An evening discussion on pandemic disease and economic security

Recently, GVN was hosted in Washington to tell its story to a high-powered group of diplomats, business leaders, media and public policy gurus, all with the view of discussing the importance of the Global Virus Network within the context of national security.  We were hosted by one of GVN’s newest Board Members, Franco Nuschese, who worked in partnership to put the event together with a long-standing supporter and GVN Board Member, Raj Shah, and his wife Bharti.

In describing the need for a GVN, Dr. Robert Gallo, co-founder of GVN and its International Scientific Advisor, focused attention first on AIDS.   In the 1980’s, when he co-discovered HIV as the causative agent of AIDS and developed the blood test, there was no pre-existing network of scientists capable of tackling quickly a novel disease or pathogen.  Dr.
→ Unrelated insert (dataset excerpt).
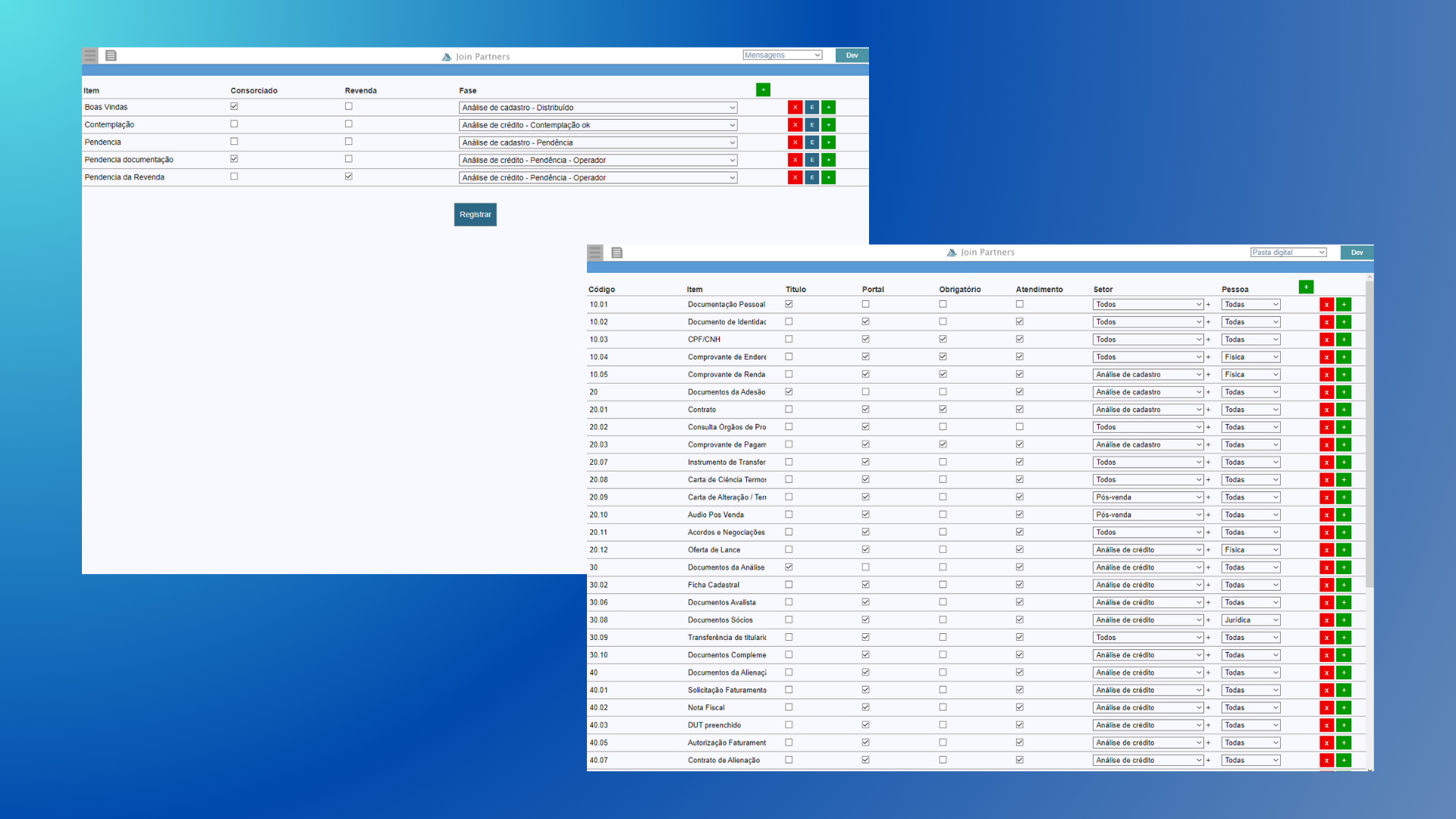Delete the 10.03 CPF/CNH row with red X
The height and width of the screenshot is (819, 1456).
tap(1326, 340)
Gallo offered that if a GVN had been in place when AIDS was first understood to be a novel disease, the global community would have been much better prepared to tackle it. Drugs and prevention strategies would have been developed sooner, blood tests would have been distributed even faster, and countries would have been held accountable, saving millions of lives and untold suffering.  
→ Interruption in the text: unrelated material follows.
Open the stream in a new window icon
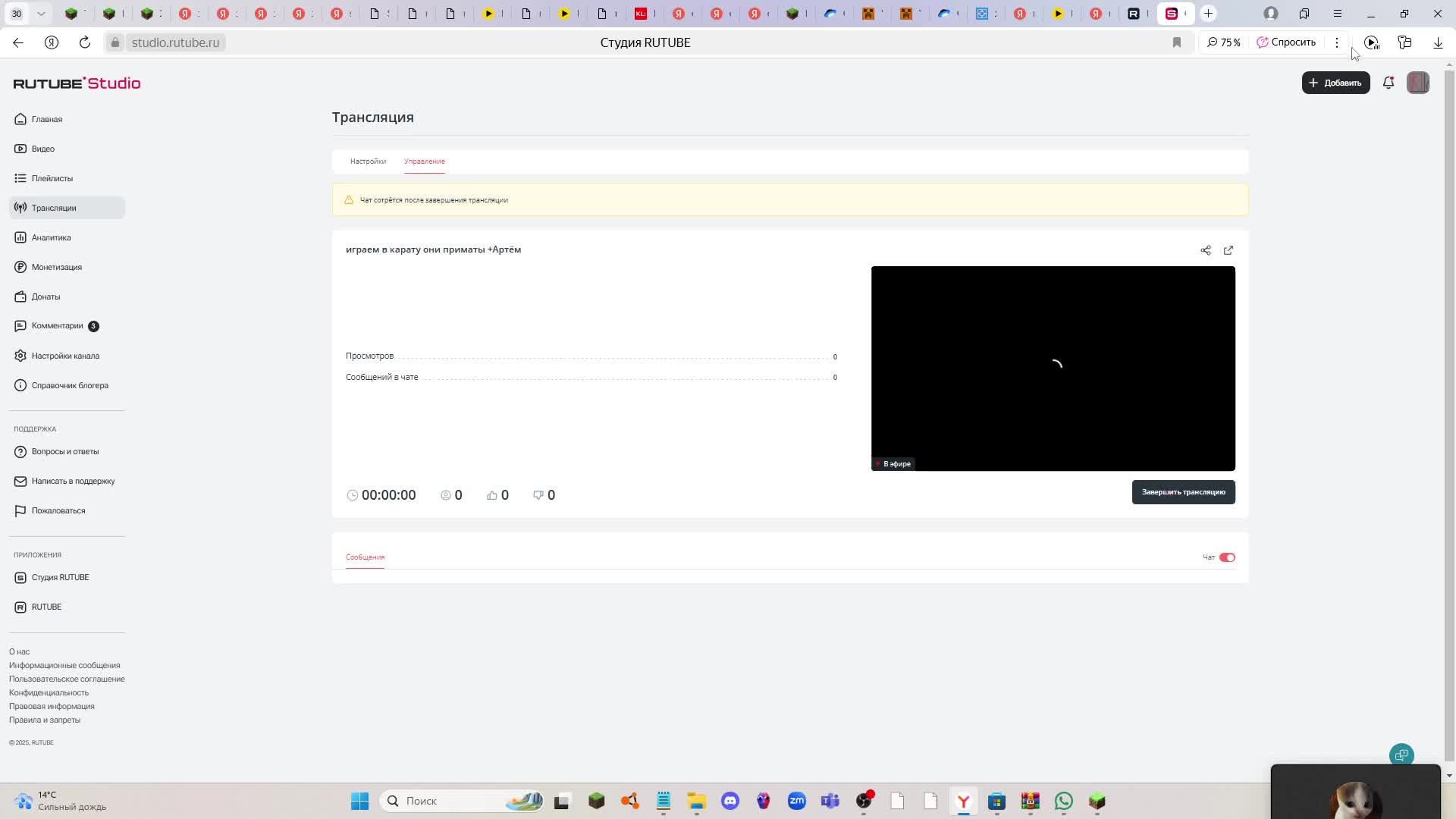 (x=1228, y=250)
He went on to consider SARS (Severe Acute Respiratory Syndrome) outbreak in 2003.  “When SARS was first discovered in China, first, the government under-reacted, then they overreacted.”  He went on to note that if SARS broke out again in China, the hope would be that the China GVN, now constituted, would advise the government on appropriate steps – all of this based on credible, objective science.  “The GVN offers help,” he added.
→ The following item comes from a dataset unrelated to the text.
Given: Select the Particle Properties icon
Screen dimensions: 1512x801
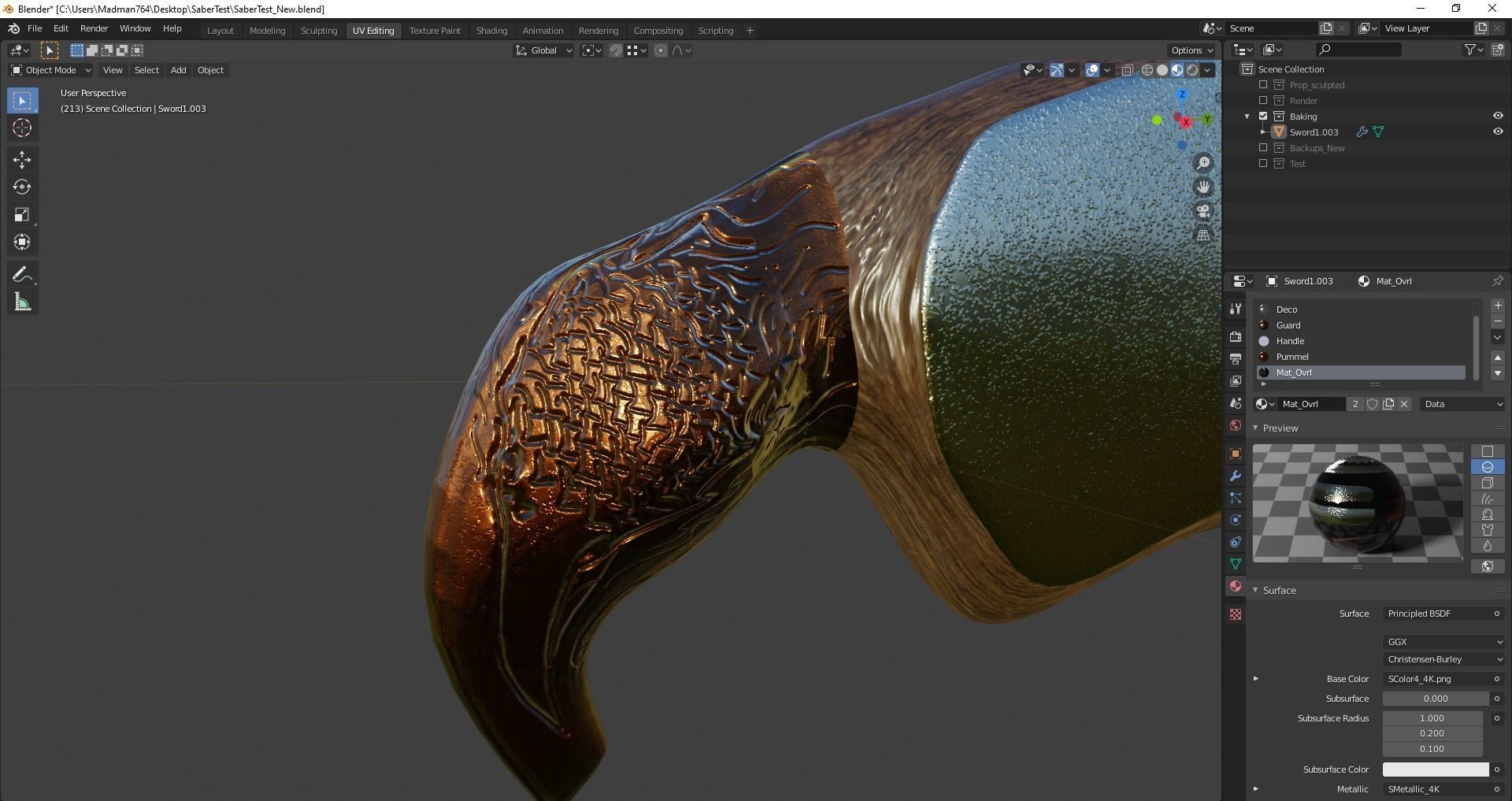Looking at the screenshot, I should point(1235,498).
Let’s put the 2003 SARS outbreak in an economic context to make a key point:  new viruses can cause governments and businesses to come to a screeching halt.    Between February and March 2003, SARS, which causes a particularly fierce form of pneumonia, was identified in southern China, and later Hong Kong, Canada, Vietnam and Singapore.  A new form of coronavirus was ultimately detected as the culprit.  As health officials worked to identify the causative agent of the disease and understand its spread, people and businesses started to make decisions to protect themselves.  Deals were put off. Travel delayed.  Schools closed. Healthcare workers and entire neighborhoods quarantined.  Looking back now on the economic costs, the cumulative result of these decisions totaled about $50 billion, largely due to losses in tourism, retail and trade as people cancelled trips and business deals due to fear about the transmissibility of this unknown pathogen.  Corporations with a major presence in Asia took the biggest hits.  Even outside of Asia, economic impacts were enormous.  One study from the city of Toronto, for example, shows that the 2003 outbreak of SARS cost that city about $950 million.

The public health community has long argued that health is too important to be left to the health sector alone.  Looking at novel viruses through that lens, it is clear that the business sector, governments, and community groups must work together with scientists and health care providers to fully prepare for new viruses on the horizon.  GVN’s scientists comprising 30 institutions in 23 nations are ready to engage with partners in every sector as we safeguard the health of the global community.